Pascal, in an recent interview with Steve Paikin on TVO, said "...the government is also taking on the 'P' word." (That's "P" for poverty, in case you missed it.)
"When's the last time the Ontario government took on poverty reduction, and the issues of child care and the issues of full-day junior and senior kindergarten?" he asked rhetorically.
"This is about connectivity. This is a poverty reduction strategy as well."
Perhaps because early learning and poverty reduction are parallel goals, Pascal cited a study which did not actually show the benefits of early learning for the general population.
Pascal cited the Perry Preschool project, which began in Ypsilanti, Michigan in 1962.
That was a uniquely-crafted, small-scale program for black children living in poverty, designed to raise the children's IQs. This was enriched learning in optimum conditions: The children were in half-a-day of care, and the program included an hour-and-a-half per week of parent education in the home.
The child-staff ratio was less than six-to-one, and the cost estimates in 2000 dollars were about $15,000 US, per student.
Tracking the children over decades, it appeared Perry graduates were more likely to have finished school, less likely to have been arrested and the girls had fewer teen pregnancies.
But when educators say Perry kids were 20% more likely to have graduated from school, due to the small study size that means we're actually talking about 10 additional children.
NOT STATISTICALLY SIGNIFICANT
Other findings proved not to be statistically significant, or applied only to girls and not boys.
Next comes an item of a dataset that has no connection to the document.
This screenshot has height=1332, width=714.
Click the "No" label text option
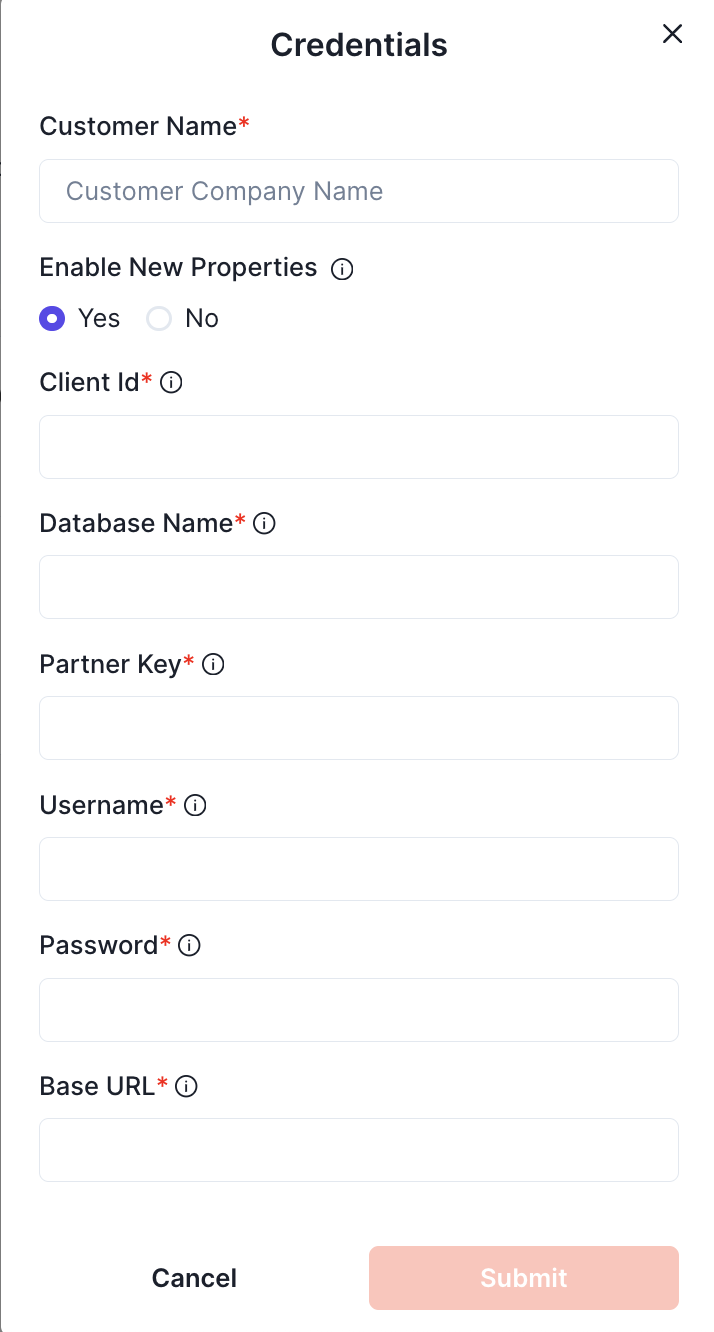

In short, this is not a study relevant to the implementation of a program for all of Ontario's four-year-olds.
Full-day kindergarten in Ontario is not going to be a small-scale program. Census data shows Ontario has 670,770 children under age 5. Let's estimate a fifth of those are age 4, and ready to enrol.
That's more than 130,000 children. At Perry Preschool prices of $15,000 per child, that would mean the government should allot close to $2 billion dollars annually for full-day kindergarten.
But McGuinty's stated funding for his new venture is "$200 million in year three of its mandate and $300 million in year four," according to the press release.
This raises questions about how many kids will be packed into one classroom -- not exactly a hallmark of quality early learning.
And if McGuinty was ever to go with a cost of $2 billion annually, that would raise major questions about the impact on our tax bills.
Poverty reduction may be a good reason to implement a government policy.
Not, however, when the premier is justifying the program on quite different grounds to parents, many of whom believe full-day kindergarten is actually all about improving early learning.
Good child care is an investment and early learning is important. So is poverty reduction.
LEGITIMATE QUESTION
But it's not at all clear government strategy should arbitrarily combine the two.
When it does, it's legitimate for taxpayers to ask what the added costs will be to them.
That's precisely the question parents should be asking now, even as the price tag for quality full-day, publicly-funded care rises, and potentially, their taxes along with it.